Wednesday morning The Blaze’s Glenn Beck announced it was “deadly to my career” for him to provide truckloads of meals and soccer balls as a way to “help care for some of the roughly 60,000 underage refugees who have crossed into America illegally in 2014.”

Early Thursday morning on “Morning Joe,” the left-wing Joe Scarborough and Mika Brzezinski did exactly what I feared the media would do after Beck’s announcement: they trashed conservatives who disagreed with Beck as lacking in compassion. Scarborough even mocked them as un-Christian. And they are not alone

The problem isn’t what Beck did. The problem is how he did it.

Beck’s desire to help kids caught in a geopolitical crossfire through no fault of their own is laudable. We all want to help. I’ve yet to hear anyone argue that it’s wrong to use American taxpayer dollars to feed, house, and offer medical care to these children. No one opposes that.

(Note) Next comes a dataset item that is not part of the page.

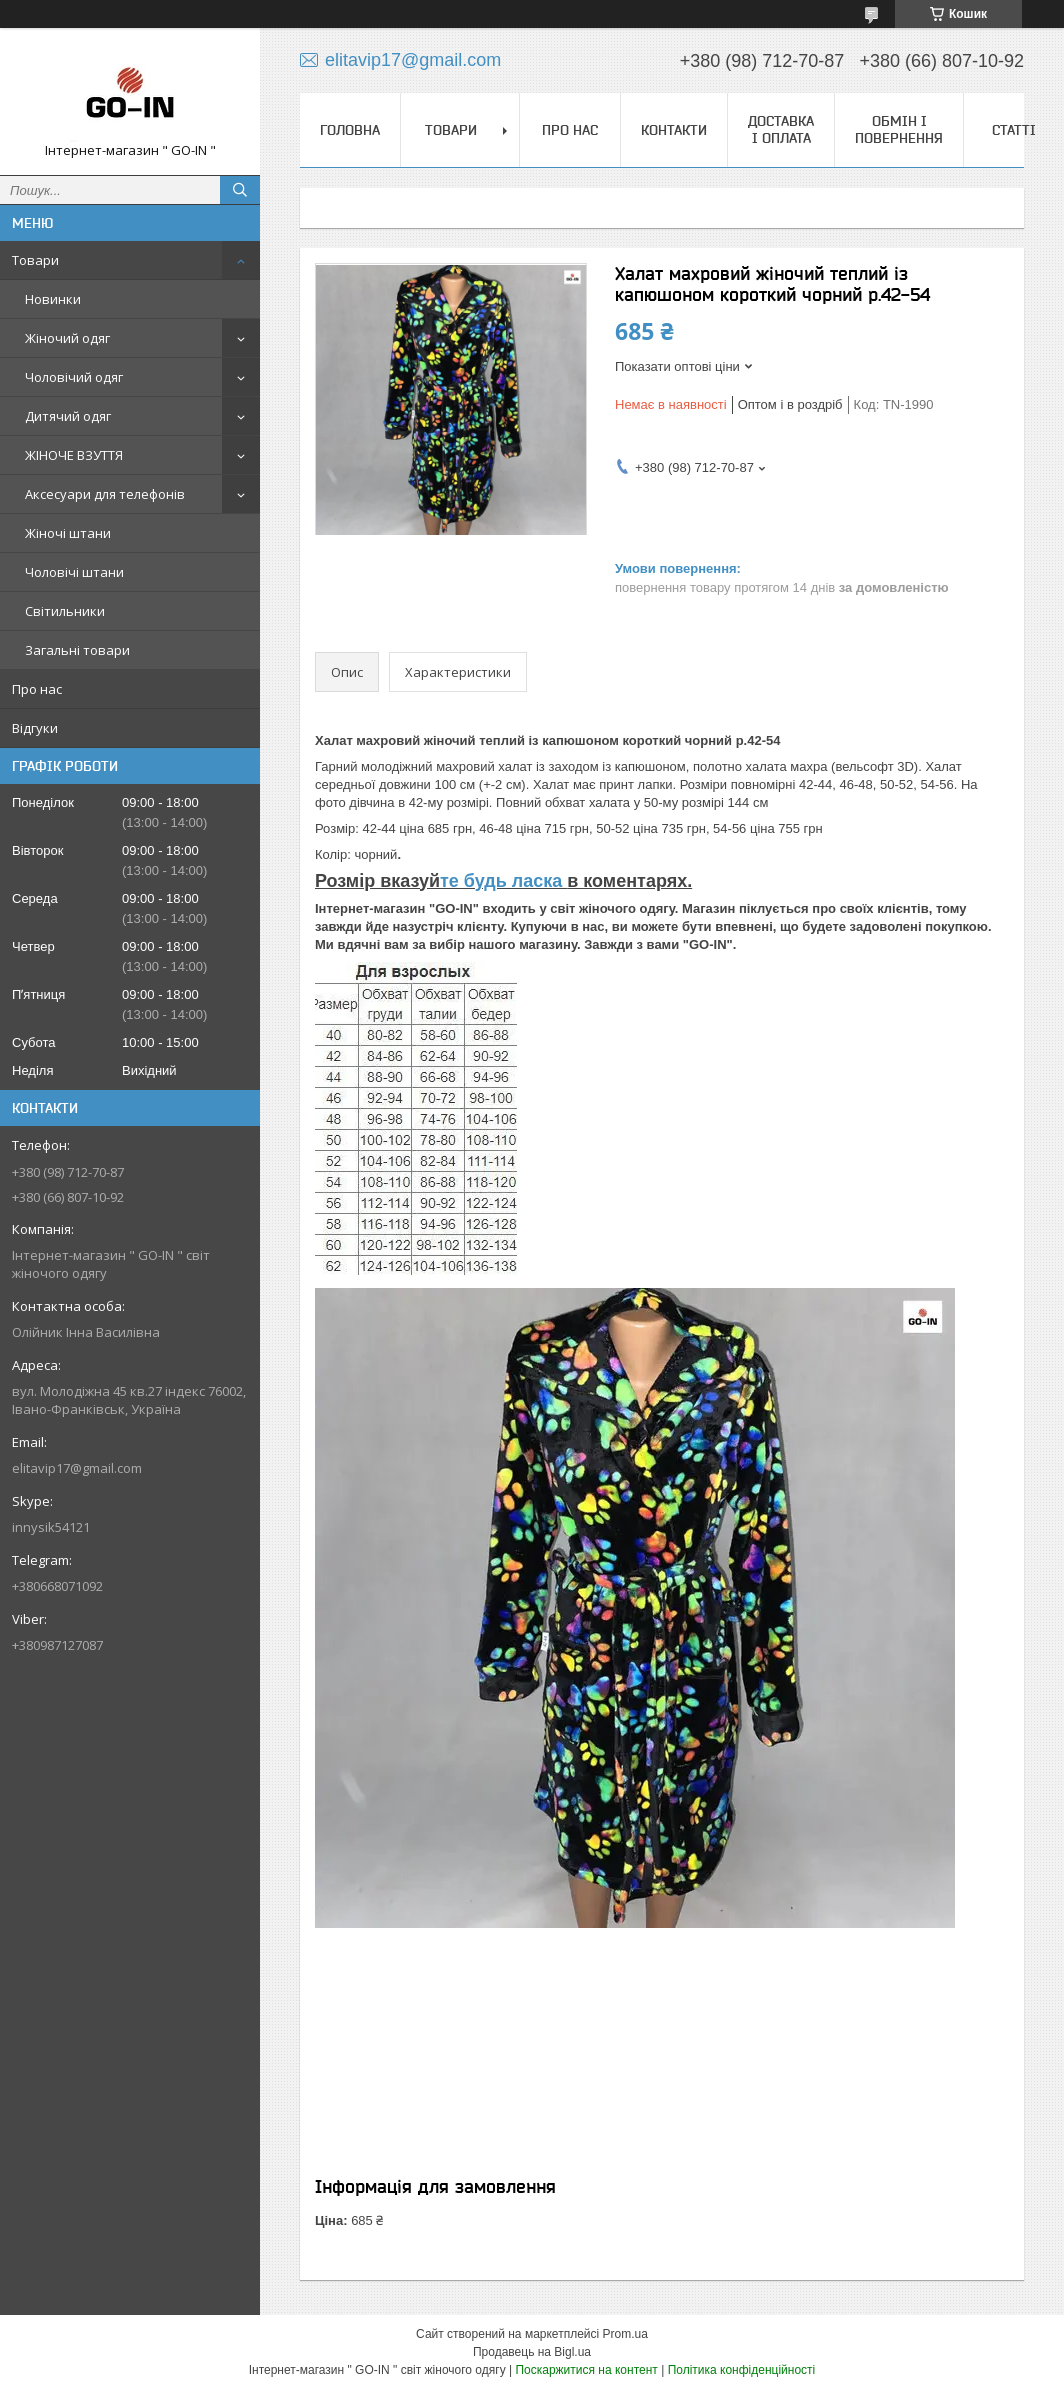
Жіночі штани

Beck thinks more needs to be done.

Fine.

But for Beck (and the media currently using him to club conservatives) to pretend there isn’t a compassionate argument to be made against what Beck’s doing is simply wrong, unfair, and a bit sanctimonious.

It’s just a fact that these children are already being cared for once they arrive here. I’m not even sure they need Beck’s charity. Regardless, the unthinkable danger for them occurs during the journey across a continent to get here. It’s not just the natural elements these children have to worry about, I’m hearing on the news that fully one-third of young girls are sexually assaulted during the trip. 

Therefore, the truly compassionate thing to do is to ensure you’re not doing anything that might encourage more parents to send their unaccompanied children on that harrowing trek. And it is not insane, unreasonable, or lacking in compassion to argue that news of a major American media figure greeting children at the border with toys could be used by the drug smugglers and human traffickers already exploiting these kids as a way to recruit more.

Beck obviously doesn’t believe his acts of charity will exploited in that way.

But rather than acknowledge the other side has a reasonable argument against what he’s doing that is every bit as humane as his, he chose to puff himself up as a martyr and handed the likes of “Morning Joe” ready-made talking points to bash his own supporters and conservatives in general.

And if those like Scarborough want to argue over who is and isn’t acting Christian…

Matthew 6:1-4:

Beware of practicing your righteousness before men to be noticed by them; otherwise you have no reward with your Father who is in heaven. “So when you give to the poor, do not sound a trumpet before you, as the hypocrites do in the synagogues and in the streets, so that they may be honored by men. Truly I say to you, they have their reward in full. But when you give to the needy, do not let your left hand know what your right hand is doing, so that your giving may be in secret. Then your Father, who sees what is done in secret, will reward you.

Beck talking about his border charity as told by his own site, The Blaze:

“Everybody is telling me I’m seeing subscriptions down; I’m seeing Mercury One donations down,” Beck said, growing emotional. “I’m getting violent emails from people who say I’ve ‘betrayed the Republic.’ Whatever. I’ve never taken a position more deadly to my career than this — and I have never, ever taken a position that is more right than this.”

Like I said, I don’t mind that Beck did. The problem is how he went about it. Beck also went on his radio show to trash conservatives as a whole as looking “like they just want judgment” as opposed to mercy.

Beck’s fans should expect more from him than this. Rather than put himself above his own for a sanctimonious finger-wagging lecture, Beck should be using his spotlight to explain why his fans feel the way the way they do — even if he disagrees with them.

Instead he throws them under the bus for the likes of a Joe Scarborough to feast on.

Had Beck simply done what he thought was right instead of dividing everyone through the public trumpeting of his works and bragging about the “danger” he was putting himself in and harshly judging those who dared disagree with him, everyone, including Beck, would have been better served.

Most importantly, had Beck just gone about doing what he thinks is right as quietly as someone with his profile could,  it would have lessened the possibility of his works being used as additional recruiting material for the human traffickers exploiting these poor children.